27 de fevereiro de 2020

Opinião – “Para Sama” de Waad Al-Kateab e Edward


Sinopse

Para Sama é simultaneamente uma viagem íntima e épica pela experiência feminina da guerra. Uma carta de amor de uma jovem mãe para a sua filha, o filme conta a história de vida de Waad al-Kateab durante cinco anos de revolta em Alepo, na Síria, ao mesmo tempo que se apaixona, se casa e tem a filha Sama, tudo enquanto o conflito devastador cresce à sua volta. A sua câmara captura histórias incríveis de perda, alegria e sobrevivência enquanto Waad luta com uma escolha impossível – fugir ou não da cidade para proteger a vida da filha, quando sair significa abandonar a luta pela liberdade, pela qual já sacrificou tanto.

Opinião por Artur Neves

A revolução Síria é um conflito interno que opôs a generalidade da população contra o presidente Bashar al-Assad que se arroga ao direito divino de suceder ao seu pai, Hafez al-Assad que ocupou o poder durante 30 anos, e governa o país com mão de ferro á 10 anos. A inicial luta de poder alargou-se para domínios de natureza sectária e religiosa incendiando a rivalidade entre Xiita e Sunitas. Os protestos populares começaram em Janeiro de 2011 pelo que esta guerra civil já conta mais de 9 anos de duração.
Este documentário reporta a destruição de Alepo, segunda cidade do país a seguir a Damasco, capital da nação Síria, através de mais de 500 horas de filmagens dos bombardeamentos e combates na cidade efectuados pelo exército regular sírio, apoiado pela Rússia que apoia Bashar al-Assad na sua sangrenta luta pelo poder, sem respeitar a população civil a quem acusa de terroristas.
As filmagens foram feitas por Waad al-Kateab, jornalista autodidacta que mantinha ligação com a distribuição de notícias na televisão independente da Grã-Bretanha. As filmagens foram inicialmente feitas com smartphone e posteriormente com uma Handycam Sony como pode ver-se no filme.
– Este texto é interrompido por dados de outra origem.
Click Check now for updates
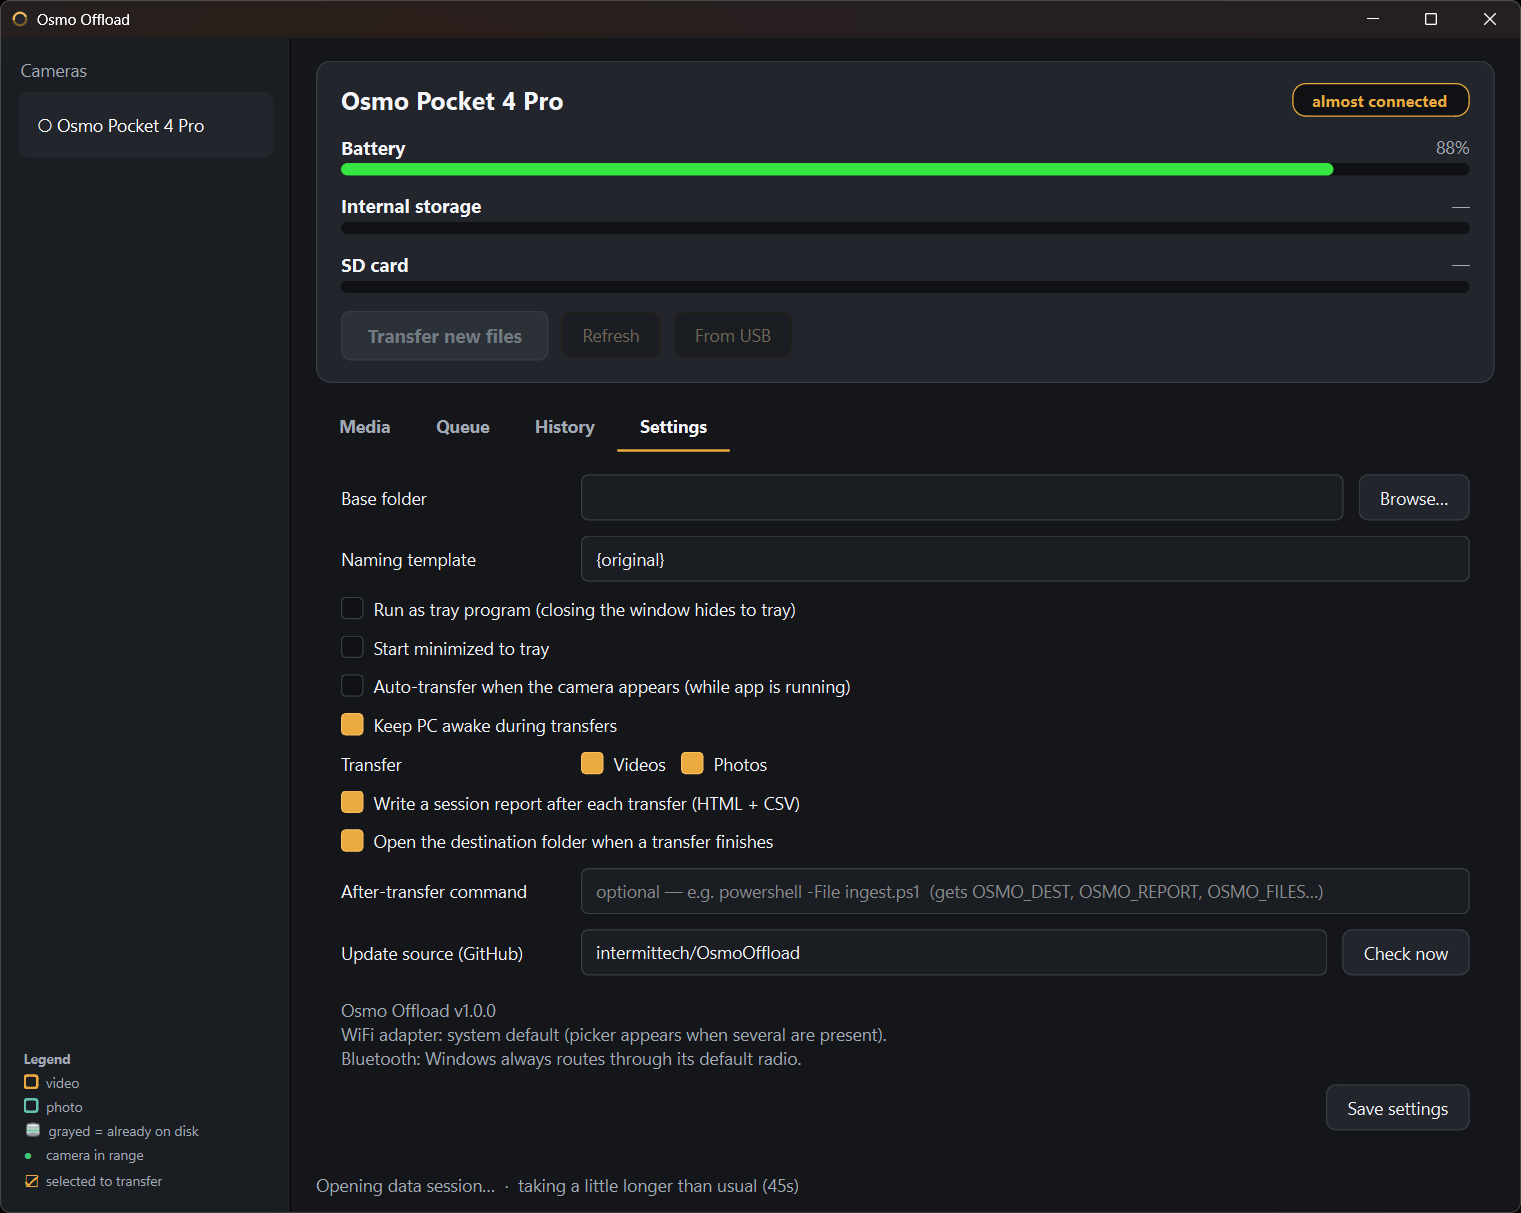Viewport: 1521px width, 1213px height. (1406, 953)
Waad é casada com Hamza, médico no único hospital em funcionamento em Alepo e activista político numa facção resistente ao governo central.
O casal e a filha Sama já abandonaram Alepo, pouco antes da tomada da cidade pelas forças do exército regular, tendo levado consigo para o exterior os discos com todo o material filmado, vivendo actualmente em Londres onde preparou o presente documentário com a ajuda do Channel 4, moldando-o neste filme, que documenta a destruição sistemática da cidade.
O filme é narrado pela autora num tom pausado e dramático sobre as imagens e os sons da guerra e destruição a que assistiram ou que filmaram, deixando a câmara em funcionamento e ausentando-se por segurança dos locais. O filme inclui os acontecimentos até 5 anos antes da destruição de Alepo que nos são apresentados como flashbacks que contrapõem a situação actual onde se desenrola a maior parte do documentário.
Em todo o filme Waad reporta os casos individuais da morte de pessoas que chegam ao hospital com as mais variadas feridas de guerra e das condições de assistência que lhe são prestadas, por pessoal dedicado, mas sem meios suficientes para as salvar. É a parte mais dura do filme em que vemos crianças estropiadas, com feridas na cabeça, ou mesmo já mortas e que os familiares que as transportaram não identificaram.
A filha, Sama surge aqui como a depositária da esperança que os anima e o objectivo de vida futura pelo qual eles lutam e morrem todos os dias em Alepo. Sama, além de filha deles é filha do hospital, por corporizar a razão de toda a dedicação ao próximo e também a expiação pelo facto de a terem trazido para um mundo em desagregação.
Este filme foi nomeado na classe de documentário para os prémios BAFTA e embora não o tendo ganho constitui um testemunho ocular de um regime que continua em guerra com o seu povo, que mesmo sendo sujeito a um banho de sangue conserva as sementes da esperança.